• Compito
Trasforma in un elenco numerato le righe di tutti i record qui sotto, tralasciando quelle vuote.

▬▬▬▬▬▬

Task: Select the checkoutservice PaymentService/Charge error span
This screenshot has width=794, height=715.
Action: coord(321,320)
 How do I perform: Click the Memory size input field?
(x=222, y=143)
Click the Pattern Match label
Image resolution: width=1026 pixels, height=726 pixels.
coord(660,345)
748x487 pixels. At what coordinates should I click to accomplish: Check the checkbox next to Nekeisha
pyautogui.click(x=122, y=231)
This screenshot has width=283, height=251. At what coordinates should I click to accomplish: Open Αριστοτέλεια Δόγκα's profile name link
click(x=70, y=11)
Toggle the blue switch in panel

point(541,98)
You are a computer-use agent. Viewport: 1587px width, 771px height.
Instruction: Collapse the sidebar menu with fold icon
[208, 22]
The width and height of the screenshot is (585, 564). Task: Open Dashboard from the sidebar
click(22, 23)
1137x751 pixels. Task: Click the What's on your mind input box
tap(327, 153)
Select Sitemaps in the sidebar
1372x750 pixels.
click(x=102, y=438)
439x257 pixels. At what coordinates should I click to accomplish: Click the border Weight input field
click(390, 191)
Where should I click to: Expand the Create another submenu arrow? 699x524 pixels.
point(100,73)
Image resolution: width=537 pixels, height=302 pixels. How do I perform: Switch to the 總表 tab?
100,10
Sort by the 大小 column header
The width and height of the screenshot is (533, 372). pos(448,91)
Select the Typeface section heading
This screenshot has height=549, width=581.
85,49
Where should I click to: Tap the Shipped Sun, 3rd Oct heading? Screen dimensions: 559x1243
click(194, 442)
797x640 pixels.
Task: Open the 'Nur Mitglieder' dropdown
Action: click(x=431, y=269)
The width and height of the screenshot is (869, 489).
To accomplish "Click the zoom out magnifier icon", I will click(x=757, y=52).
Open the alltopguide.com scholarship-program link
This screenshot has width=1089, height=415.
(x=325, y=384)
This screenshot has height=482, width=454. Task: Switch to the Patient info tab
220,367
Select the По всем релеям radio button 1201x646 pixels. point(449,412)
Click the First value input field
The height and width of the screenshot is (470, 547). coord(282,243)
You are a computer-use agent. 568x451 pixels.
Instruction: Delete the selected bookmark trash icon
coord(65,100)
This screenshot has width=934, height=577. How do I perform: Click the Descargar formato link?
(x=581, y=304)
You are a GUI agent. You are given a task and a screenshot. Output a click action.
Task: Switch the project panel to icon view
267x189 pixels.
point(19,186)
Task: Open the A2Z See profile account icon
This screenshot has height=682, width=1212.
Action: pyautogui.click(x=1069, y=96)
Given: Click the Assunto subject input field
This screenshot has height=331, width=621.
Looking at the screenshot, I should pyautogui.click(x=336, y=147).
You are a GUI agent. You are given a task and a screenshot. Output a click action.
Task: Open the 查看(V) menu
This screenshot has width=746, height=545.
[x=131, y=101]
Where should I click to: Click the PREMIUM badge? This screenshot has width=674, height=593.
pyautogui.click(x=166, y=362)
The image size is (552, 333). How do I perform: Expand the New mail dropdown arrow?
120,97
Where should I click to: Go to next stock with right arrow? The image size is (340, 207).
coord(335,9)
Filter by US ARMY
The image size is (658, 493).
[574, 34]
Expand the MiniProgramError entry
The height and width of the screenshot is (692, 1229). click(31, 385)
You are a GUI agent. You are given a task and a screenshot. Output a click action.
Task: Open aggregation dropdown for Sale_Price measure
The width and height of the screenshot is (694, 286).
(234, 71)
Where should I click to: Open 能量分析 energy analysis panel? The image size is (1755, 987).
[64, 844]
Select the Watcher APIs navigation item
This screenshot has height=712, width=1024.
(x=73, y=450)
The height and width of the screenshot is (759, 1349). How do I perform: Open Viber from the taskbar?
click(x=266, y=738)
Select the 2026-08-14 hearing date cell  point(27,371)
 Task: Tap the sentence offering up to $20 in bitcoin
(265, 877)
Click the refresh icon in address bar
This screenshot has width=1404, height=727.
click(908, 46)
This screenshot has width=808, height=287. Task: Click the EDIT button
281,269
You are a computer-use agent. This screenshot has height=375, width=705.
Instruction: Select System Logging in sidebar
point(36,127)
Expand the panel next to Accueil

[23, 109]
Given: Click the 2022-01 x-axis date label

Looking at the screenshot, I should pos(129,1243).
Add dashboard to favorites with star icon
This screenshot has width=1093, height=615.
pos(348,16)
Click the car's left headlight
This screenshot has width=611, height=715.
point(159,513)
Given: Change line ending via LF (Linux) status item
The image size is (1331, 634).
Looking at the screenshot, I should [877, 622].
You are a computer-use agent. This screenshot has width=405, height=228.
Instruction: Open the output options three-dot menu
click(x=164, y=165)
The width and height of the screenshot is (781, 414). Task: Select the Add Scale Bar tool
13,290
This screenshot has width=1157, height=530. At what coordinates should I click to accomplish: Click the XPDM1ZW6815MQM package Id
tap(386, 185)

▬▬▬▬▬▬

• Risposta
1. Task: Select the checkoutservice PaymentService/Charge error span
2. This screenshot has width=794, height=715.
3. Action: coord(321,320)
4.  How do I perform: Click the Memory size input field?
5. (x=222, y=143)
6. Click the Pattern Match label
7. Image resolution: width=1026 pixels, height=726 pixels.
8. coord(660,345)
9. 748x487 pixels. At what coordinates should I click to accomplish: Check the checkbox next to Nekeisha
10. pyautogui.click(x=122, y=231)
11. This screenshot has width=283, height=251. At what coordinates should I click to accomplish: Open Αριστοτέλεια Δόγκα's profile name link
12. click(x=70, y=11)
13. Toggle the blue switch in panel
14. point(541,98)
15. You are a computer-use agent. Viewport: 1587px width, 771px height.
16. Instruction: Collapse the sidebar menu with fold icon
17. [208, 22]
18. The width and height of the screenshot is (585, 564). Task: Open Dashboard from the sidebar
19. click(22, 23)
20. 1137x751 pixels. Task: Click the What's on your mind input box
21. tap(327, 153)
22. Select Sitemaps in the sidebar
23. 1372x750 pixels.
24. click(x=102, y=438)
25. 439x257 pixels. At what coordinates should I click to accomplish: Click the border Weight input field
26. click(390, 191)
27. Where should I click to: Expand the Create another submenu arrow? 699x524 pixels.
28. point(100,73)
29. Image resolution: width=537 pixels, height=302 pixels. How do I perform: Switch to the 總表 tab?
30. 100,10
31. Sort by the 大小 column header
32. The width and height of the screenshot is (533, 372). pos(448,91)
33. Select the Typeface section heading
34. This screenshot has height=549, width=581.
35. 85,49
36. Where should I click to: Tap the Shipped Sun, 3rd Oct heading? Screen dimensions: 559x1243
37. click(194, 442)
38. 797x640 pixels.
39. Task: Open the 'Nur Mitglieder' dropdown
40. Action: click(x=431, y=269)
41. The width and height of the screenshot is (869, 489).
42. To accomplish "Click the zoom out magnifier icon", I will click(x=757, y=52).
43. Open the alltopguide.com scholarship-program link
44. This screenshot has width=1089, height=415.
45. (x=325, y=384)
46. This screenshot has height=482, width=454. Task: Switch to the Patient info tab
47. 220,367
48. Select the По всем релеям radio button 1201x646 pixels. point(449,412)
49. Click the First value input field
50. The height and width of the screenshot is (470, 547). coord(282,243)
51. You are a computer-use agent. 568x451 pixels.
52. Instruction: Delete the selected bookmark trash icon
53. coord(65,100)
54. This screenshot has width=934, height=577. How do I perform: Click the Descargar formato link?
55. (x=581, y=304)
56. You are a GUI agent. You are given a task and a screenshot. Output a click action.
57. Task: Switch the project panel to icon view
58. 267x189 pixels.
59. point(19,186)
60. Task: Open the A2Z See profile account icon
61. This screenshot has height=682, width=1212.
62. Action: pyautogui.click(x=1069, y=96)
63. Given: Click the Assunto subject input field
64. This screenshot has height=331, width=621.
65. Looking at the screenshot, I should pyautogui.click(x=336, y=147).
66. You are a GUI agent. You are given a task and a screenshot. Output a click action.
67. Task: Open the 查看(V) menu
68. This screenshot has width=746, height=545.
69. [x=131, y=101]
70. Where should I click to: Click the PREMIUM badge? This screenshot has width=674, height=593.
71. pyautogui.click(x=166, y=362)
72. The image size is (552, 333). How do I perform: Expand the New mail dropdown arrow?
73. 120,97
74. Where should I click to: Go to next stock with right arrow? The image size is (340, 207).
75. coord(335,9)
76. Filter by US ARMY
77. The image size is (658, 493).
78. [574, 34]
79. Expand the MiniProgramError entry
80. The height and width of the screenshot is (692, 1229). click(31, 385)
81. You are a GUI agent. You are given a task and a screenshot. Output a click action.
82. Task: Open aggregation dropdown for Sale_Price measure
83. The width and height of the screenshot is (694, 286).
84. (234, 71)
85. Where should I click to: Open 能量分析 energy analysis panel? The image size is (1755, 987).
86. [64, 844]
87. Select the Watcher APIs navigation item
88. This screenshot has height=712, width=1024.
89. (x=73, y=450)
90. The height and width of the screenshot is (759, 1349). How do I perform: Open Viber from the taskbar?
91. click(x=266, y=738)
92. Select the 2026-08-14 hearing date cell  point(27,371)
93.  Task: Tap the sentence offering up to $20 in bitcoin
94. (265, 877)
95. Click the refresh icon in address bar
96. This screenshot has width=1404, height=727.
97. click(908, 46)
98. This screenshot has width=808, height=287. Task: Click the EDIT button
99. 281,269
100. You are a computer-use agent. This screenshot has height=375, width=705.
101. Instruction: Select System Logging in sidebar
102. point(36,127)
103. Expand the panel next to Accueil
104. [23, 109]
105. Given: Click the 2022-01 x-axis date label
106. Looking at the screenshot, I should pos(129,1243).
107. Add dashboard to favorites with star icon
108. This screenshot has width=1093, height=615.
109. pos(348,16)
110. Click the car's left headlight
111. This screenshot has width=611, height=715.
112. point(159,513)
113. Given: Change line ending via LF (Linux) status item
114. The image size is (1331, 634).
115. Looking at the screenshot, I should [877, 622].
116. You are a computer-use agent. This screenshot has width=405, height=228.
117. Instruction: Open the output options three-dot menu
118. click(x=164, y=165)
119. The width and height of the screenshot is (781, 414). Task: Select the Add Scale Bar tool
120. 13,290
121. This screenshot has width=1157, height=530. At what coordinates should I click to accomplish: Click the XPDM1ZW6815MQM package Id
122. tap(386, 185)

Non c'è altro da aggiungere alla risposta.